Our correspondent draws lessons from his time sailing with the Uruguayan Navy aboard the schooner Capitán Miranda, with a Joint mission of training future officers in seamanship and conducting naval diplomacy around the globe. A 10 minute read.
In August 2023 I joined the Uruguayan Navy’s sail training ship Capitán Miranda little over halfway through her epic seven-month deployment. Since departing the shallow waters of the River Plate, her 80-strong ship’s company had already experienced the delights of New York, a stormy North Atlantic crossing and the busy schedule of the 2023 Tall Ship Races around northern Europe.
Her aim was twofold. First, was to fly the flag and a rather large one it was too! Usually confined to the local waters of the South Atlantic, the opportunity for a Uruguayan Navy (hereafter URN) vessel to visit a string of European ports was a rare chance to rekindle relations with international friends and partners. Second, was taking 24 young officers fresh from the Naval Academy and introducing them to leadership and responsibility at sea.
Embarking for the final two months of the deployment as she turned homeward bound to Montevideo, I was minded of my rather poor linguistic skills, and as the only foreigner onboard (apart from a brief handover with my opposite number who had been onboard for the two months previous), I had little idea what to expect or what would be expected of me.
Despite my questionable aptitude for languages the whole ships company quickly made me feel one of their own. By the end of my time onboard not only had I grown an appreciation of another navy, but also an understanding of the national culture driving it.

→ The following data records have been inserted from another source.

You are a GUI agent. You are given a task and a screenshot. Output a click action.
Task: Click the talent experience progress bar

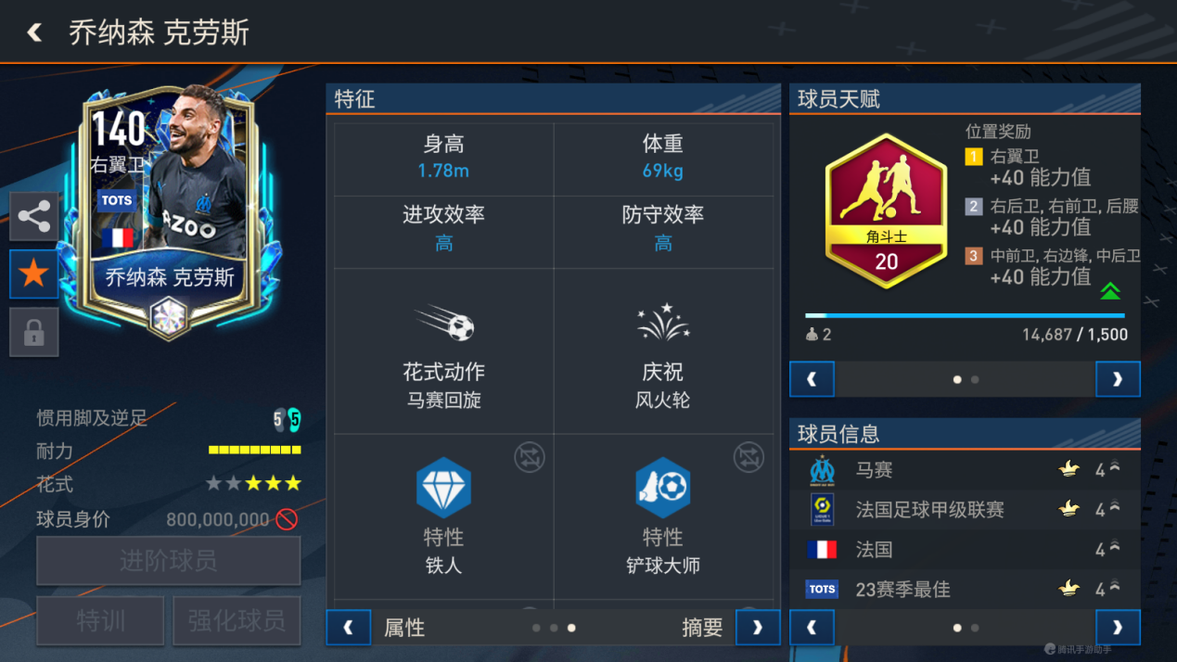tap(965, 316)
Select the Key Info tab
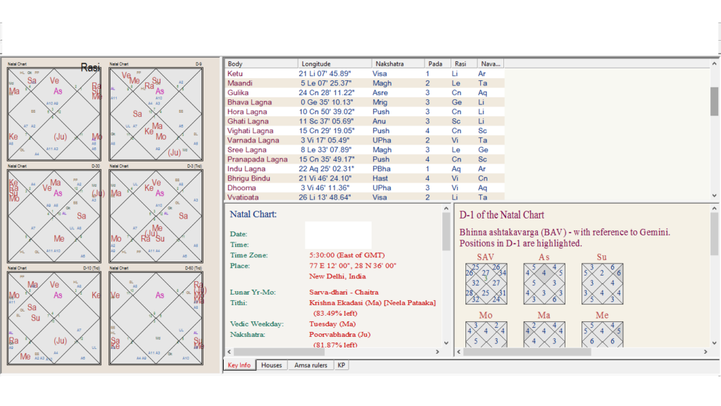The width and height of the screenshot is (721, 406). (x=239, y=365)
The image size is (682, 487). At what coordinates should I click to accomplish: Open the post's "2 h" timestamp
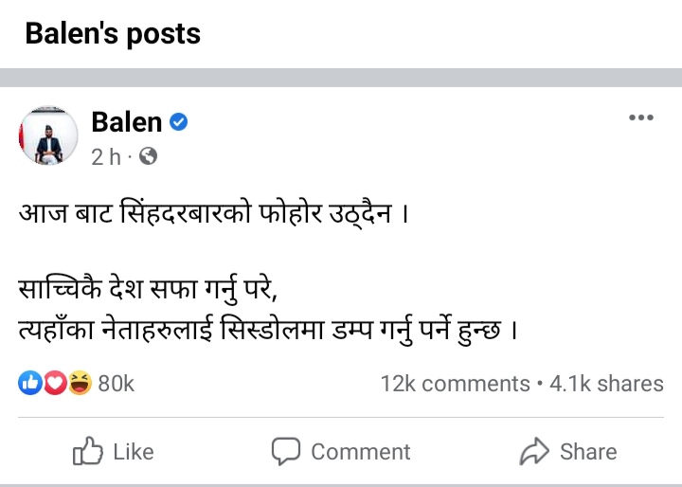point(105,157)
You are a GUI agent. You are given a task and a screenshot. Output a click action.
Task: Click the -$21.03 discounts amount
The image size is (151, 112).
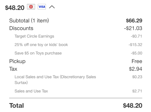coord(133,28)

The following reflects upon three areas of difference I observed between the URN and the RN and argues that these might present a valuable opportunity to learn from another nation.

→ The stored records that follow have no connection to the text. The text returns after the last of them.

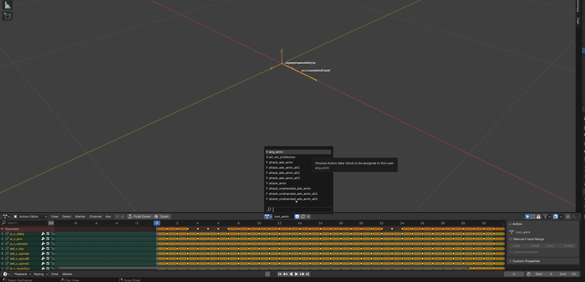Unlink the iron_anim action
Viewport: 585px width, 282px height.
click(x=308, y=217)
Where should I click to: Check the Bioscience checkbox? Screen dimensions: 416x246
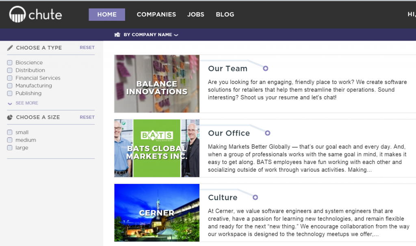(x=10, y=63)
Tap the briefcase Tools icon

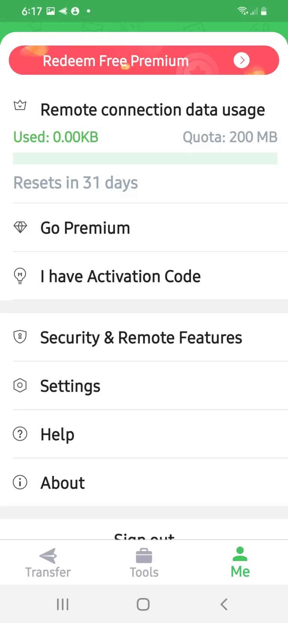pos(144,556)
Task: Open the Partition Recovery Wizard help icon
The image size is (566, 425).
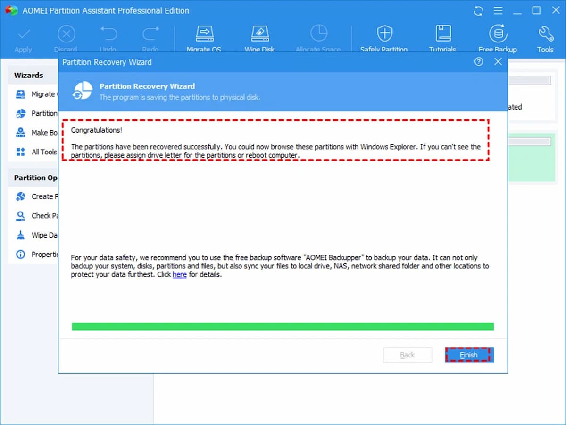Action: (x=479, y=61)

Sail training and young officers
Capitán Miranda is first and foremost a sail training ship. Fulfilling the role since her 1978 conversion from naval survey vessel to triple-masted schooner, she serves as the first assignment for all young officers. This includes officers from all branches be it warfare, logistics, engineering or the ‘Prefectura’, Uruguay’s Coast Guard. Their core responsibilities are split into two functions. One is the primary role relating to their branch. For example, the Midshipmen streamed for marine engineering lead watches in the engine room whilst the young warfare officers take watches on the bridge as the officer of the watch. In both roles, a supervising officer is on call to advise, assist and if needed, take charge, but in the first instance the burden of responsibility falls to the young officers.
Thus far, the picture is similar to phase two officer training in the RN. Like their Uruguayan counterparts, RN junior warfare officers also build watchkeeping experience on the Bridge as the Second Officer of the Watch whilst young marine engineers complete their Assistant Marine Engineer Officer time in their equivalent environment. However, there is a divergence that becomes clearer when considering the Uruguayan young officers’ involvement in the running of the 60 metres of deck from which she is sailed.
When under sail, especially during the offshore legs of the Tall Ship Races, the Midshipmen are distributed among the vessel’s three masts to assist in managing the labour-intensive sailing evolutions. Despite Miranda’s Bermudan rig making a lack of rigging to climb and yard arms to straddle, each manoeuvre demands considerable effort. For every tack or gybe the off-watch would be stood-to to execute the evolution. This means the young officers are continually placed in positions of leadership where they must manage relatively large numbers of people to complete physically demanding tasks in a safe but dynamic manner.
This is where the difference in training cultures becomes evident. Whereas most RN young officers complete six weeks Initial Sea Time as a cadet, then four months Common Fleet Time as a Midshipman, and finally further fleet training as a Sub-Lieutenant before being placed in positions of real responsibility and leadership, the URN does it differently. They gain responsibility immediately, using sail training as the means of delivery.
There are clear advantages of this approach. Crucially, it allows young officers to experience the burden of responsibility earlier. Modern warships’ internal complexity matched against their high tempo of operations, make the task of exposing young officers to genuine positions of leadership a challenging one. Meanwhile, the URN overcomes this hurdle by introducing Midshipmen to leadership roles in a setting where they must make quick but coordinated decisions and lead teams of sailors to achieve immediate goals, but without the added risks accompanying the equivalent situation on a warship. Therefore, maritime-based leadership is nurtured in an operationally benign but fast-moving environment.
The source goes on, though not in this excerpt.